(MANCHESTER, N.H.) -- Ron Paul managed to hold on to expectations, finishing a strong second Tuesday night in the New Hampshire primary.
It was validation for the 76-year-old congressmen who has spent an entire political career preaching his free market ideas and non-interventionist ideology, mostly toiling in the confines of political obscurity.
Now in the spotlight, Paul admitted that he never expected the groundswell of support, adding: “I didn’t know you were out there.”
“It’s no longer that irate, tireless minority that is stirring up the troops, now that irate majority,” said Paul to cheers of “Ron Paul, President Paul.”
Walking on stage to Tom Petty’s “I Won’t Back Down,” Paul thanked his family, campaign staff, and the Manchester Union Leader for not endorsing him for president. The leading New Hampshire publication endorsed Newt Gingrich.
Paul’s strong second place in New Hampshire was hard fought and a boost to the campaign, which managed to hold off his GOP rivals despite taking two days off in the past week and keeping a light campaign schedule.
It was in New Hampshire that Paul launched his bid for president, announcing it on ABC’s Good Morning America last May.
He subsequently made more than 50 campaign stops, augmented with a strong ground game that included a small army of volunteers from around the country and also supported by $2 million worth of television advertising.
Although the campaign had hoped to woo over undecided voters by stressing Paul’s non-interventionist foreign policy, they said they knew they would be unlikely to topple Mitt Romney.
But with a strong second place showing, Paul said on Tuesday night he was “nipping at his heels.”

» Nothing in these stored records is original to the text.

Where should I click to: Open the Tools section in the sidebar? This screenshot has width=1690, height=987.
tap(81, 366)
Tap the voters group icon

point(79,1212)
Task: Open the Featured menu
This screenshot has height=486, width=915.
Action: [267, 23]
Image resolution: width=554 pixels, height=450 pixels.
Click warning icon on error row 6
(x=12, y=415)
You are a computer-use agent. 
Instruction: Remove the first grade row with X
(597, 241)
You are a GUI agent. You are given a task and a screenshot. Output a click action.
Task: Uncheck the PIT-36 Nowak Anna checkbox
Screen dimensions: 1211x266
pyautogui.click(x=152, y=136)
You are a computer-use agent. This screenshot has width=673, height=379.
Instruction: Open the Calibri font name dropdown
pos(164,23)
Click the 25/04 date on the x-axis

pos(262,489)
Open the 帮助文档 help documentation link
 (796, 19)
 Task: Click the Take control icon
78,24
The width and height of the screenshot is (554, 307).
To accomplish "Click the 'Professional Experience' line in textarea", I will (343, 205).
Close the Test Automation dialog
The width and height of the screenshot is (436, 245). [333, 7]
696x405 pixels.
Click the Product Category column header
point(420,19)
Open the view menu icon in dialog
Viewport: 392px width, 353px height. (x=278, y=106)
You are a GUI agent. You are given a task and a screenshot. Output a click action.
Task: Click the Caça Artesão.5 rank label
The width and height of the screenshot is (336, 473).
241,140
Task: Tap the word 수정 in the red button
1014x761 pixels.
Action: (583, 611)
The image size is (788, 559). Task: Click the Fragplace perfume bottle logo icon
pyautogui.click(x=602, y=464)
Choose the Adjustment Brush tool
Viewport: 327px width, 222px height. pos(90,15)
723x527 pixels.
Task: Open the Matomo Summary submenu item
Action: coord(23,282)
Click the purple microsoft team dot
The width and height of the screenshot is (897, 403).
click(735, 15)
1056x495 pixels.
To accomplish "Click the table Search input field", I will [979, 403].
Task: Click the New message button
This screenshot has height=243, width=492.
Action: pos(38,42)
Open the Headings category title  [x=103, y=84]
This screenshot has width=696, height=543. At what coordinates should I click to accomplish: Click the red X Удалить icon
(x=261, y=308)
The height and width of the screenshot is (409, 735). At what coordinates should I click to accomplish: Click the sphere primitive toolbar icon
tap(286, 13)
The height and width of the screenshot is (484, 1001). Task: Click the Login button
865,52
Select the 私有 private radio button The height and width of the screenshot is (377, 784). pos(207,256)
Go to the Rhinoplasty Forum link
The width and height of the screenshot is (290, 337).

The campaign is already looking forward to South Carolina, which votes on Jan. 21. The congressman is scheduled to hold a rally Wednesday afternoon in Columbia. Paul’s foreign policy views and antiwar positions might be expected to hurt him in a state with large military institutions and a heavy defense industry, but Paul says that he receives more money from members of the military than all the other candidates combined.